Marist Men's Report: Some Success, More Coming

Here's another in the series that looks back and ahead at conference programs.

Up now ...


2011-12 RECORD: 7-11 in MAAC play, 14-18 overall.

2011-12 RECAP: A sub-.500 usually isn't considered a notable achievement, but in light of the fact that the Red Foxes finished 1-17 in league play and 1-29 overall just two years ago (2009-10), this past season was one of considerable progress. And, there were plenty of bright spots. For instance, after a 7-7 start the team lost eight games in a row at midseason and could easily have lost its enthusiasm. Instead a cast of youthful players hung in there and won seven of its last 10 games, including a post-season tournament play-in game (a 61-57 victory over Saint Peter's) before losing to Iona (87-63) in the event's quarterfinals.

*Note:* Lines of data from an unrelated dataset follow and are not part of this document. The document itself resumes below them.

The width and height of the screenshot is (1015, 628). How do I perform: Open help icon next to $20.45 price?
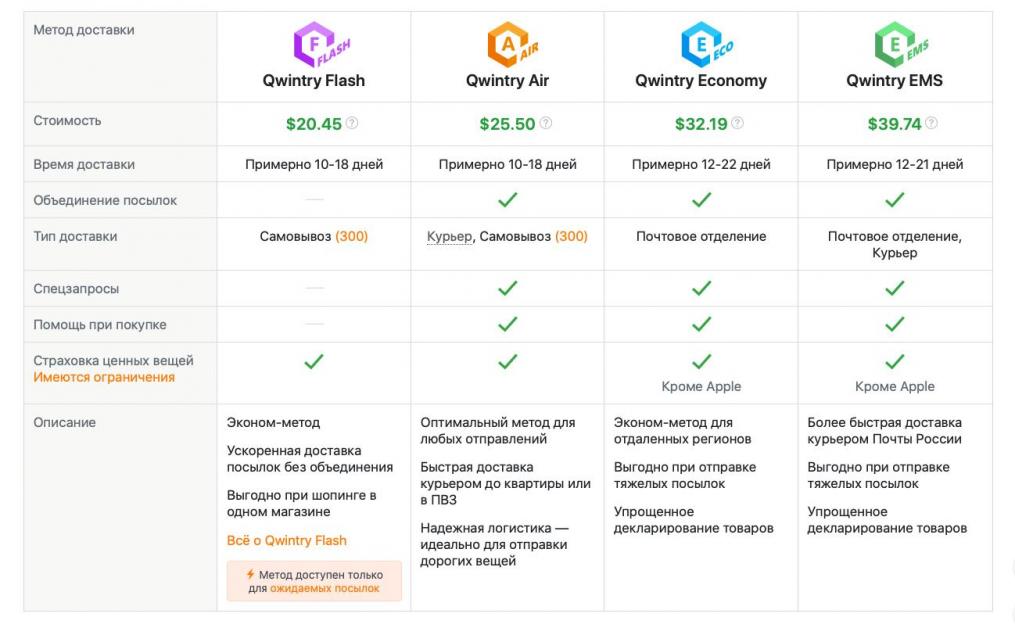click(351, 122)
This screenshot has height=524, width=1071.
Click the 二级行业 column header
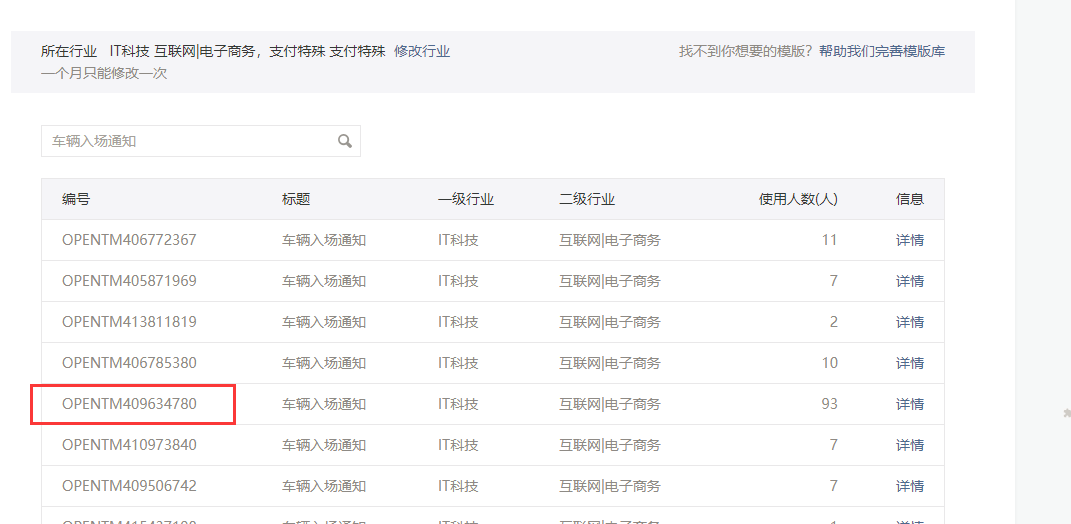click(x=587, y=199)
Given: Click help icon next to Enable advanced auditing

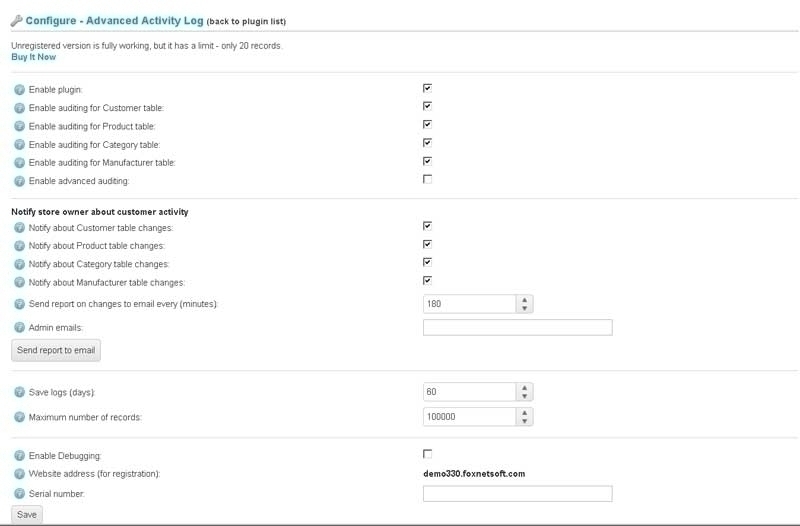Looking at the screenshot, I should click(x=19, y=181).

WHAT WENT RIGHT: The youth grew up quickly, as evidenced by that 7-3 finish down the stretch, including a victory over Loyola, the MAAC's representative to the NCAA's. There was one senior on the roster (R.J. Hall), and he was a lightly used role player. Second-leading scorer Devin Price was a junior and everyone else in the eight-man playing group was younger than that.. Frosh 6-foot-5 swingman Chavaughn Lewis (14.4 points, 4.7 rebounds, 1.7 steals) did enough to merit Rookie of the Year honors in most seasons, but had the misfortune to be a first-year player in a year of standout freshmen. Still, he crafted a solid foundation for becoming one of the league's elite players in future years. Price, who was wildly inconsistent earlier in his career, developed into a mature leader and a real scoring threat (13.6 points per game). Sophomore 6-10 center Adam Kemp, who only played 16 games before an injury a year ago, stepped up as a serviceable big man (8.5, 7.2, 2.2 blocks). Isaiah Morton, a 5-8 freshman point guard (7.8, 2.6 assists) developed nicely as the season progressed. Sophomores 6-5 Jay Bowie (7.3, 4.3) and 6-6 Anell Alexis (4.2, 3.1) and 6-5 freshman Manny Thomas (5.3) all were nice support players who appear capable of becoming significant contributors in the future.

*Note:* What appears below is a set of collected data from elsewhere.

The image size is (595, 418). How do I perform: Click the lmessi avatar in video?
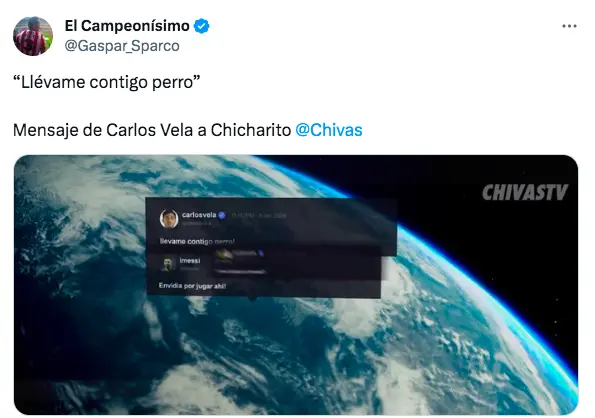[168, 264]
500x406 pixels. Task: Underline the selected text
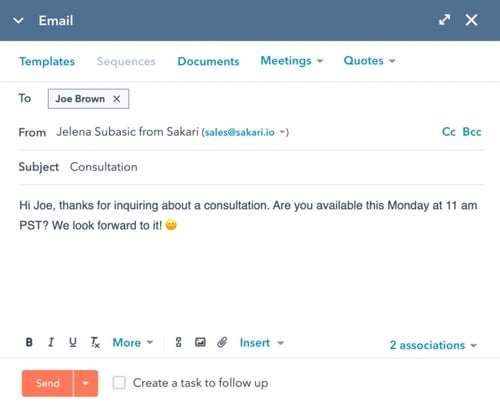[x=73, y=342]
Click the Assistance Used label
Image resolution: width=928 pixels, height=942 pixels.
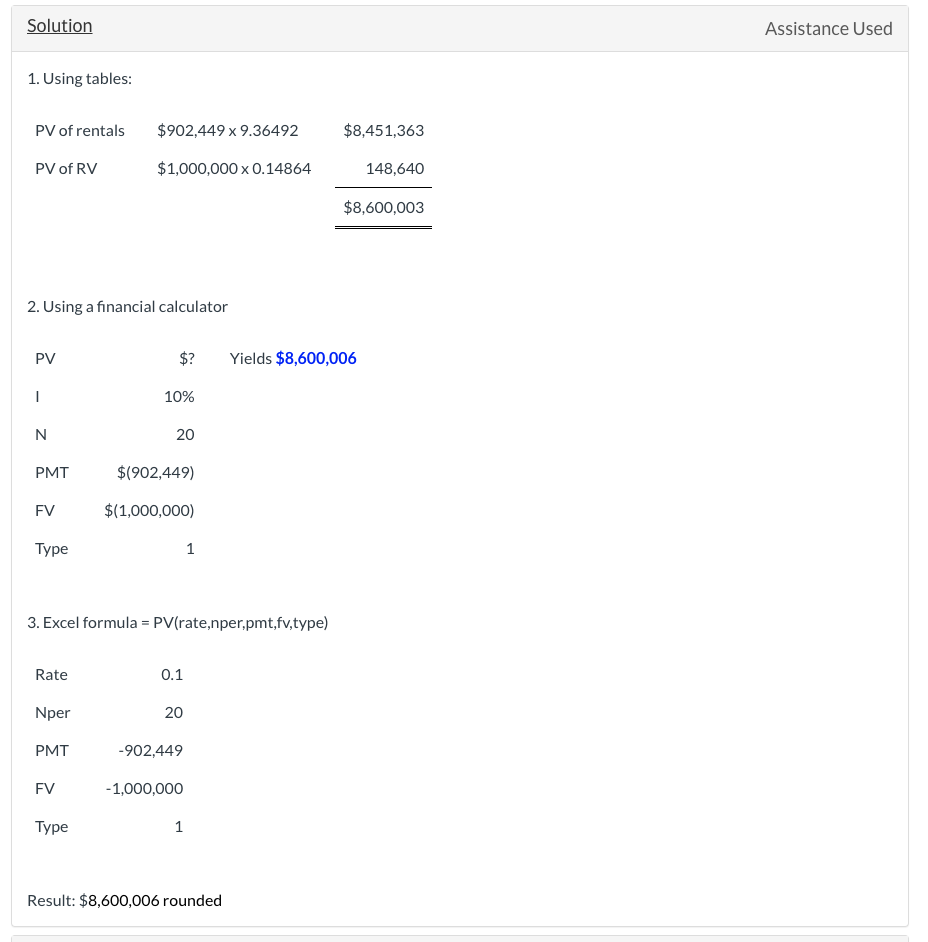click(x=828, y=28)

WHAT WENT WRONG: Too much youth. In a league where players develop and veteran teams have the most success, Marist was among the youngest teams in the MAAC. Lewis and Morton, among others, had early season growing pains. Much of the early season was spent developing not only young players, but overall team chemistry. Remember, three key players from the previous year left the program with eligibility remaining, and that kind of turnover was bound to mean some growing pains this season. Then there was the significant loss of 6-6 junior swingman Dorell Carter, who was averaging 11.7 points through three games before an ACL injury forced him to miss the rest of the season. And, there were problems inside. Kemp ws the only player taller than 6-6 who played significant minutes, and that lack of height showed up on the defensive end as opponents pounded the ball inside. Marist's field-goal defensive percentage of 46.2 percent was the worst in the league.

WHAT'S AHEAD: More progress, and it should be interesting to see just how much. The program went from that 1-29 finish two years ago to 6-27 overall last year to this year's 14-8 mark. There probably won't be another eight-game improvement to the overall record, but it's not difficult to think that the continued development of the youth (one can envision how effective the slender Lewis can become, for instance, with an additional 10 pounds of muscle) along with better team chemistry will result in a better-than .500 record in 2012-13. For sure, the Lewis/Morton tandem will be fun to watch develop. If Carter comes back healthy, he adds a veteran offensive presence. The need, though, is for some inside help for Kemp, whether it be just from returning players bulking up a little or from incoming freshmen 6-10 Eric Truog (Kenston H.S./Baimbridge, Ohio) or 6-7 Phillip Lawrence (Mount St. Joseph's H.S./Baltimore).

PREDICTION FOR 2012-13: It's not hard to envision Marist finishing in the upper half of the league standings. Right now Loyola and Manhattan look like the conference's top two teams, but Marist is right there with the next group of pretenders. If all stays in place and the development continues ... could Marist be the 2013-14 season's early choice for the league's top team?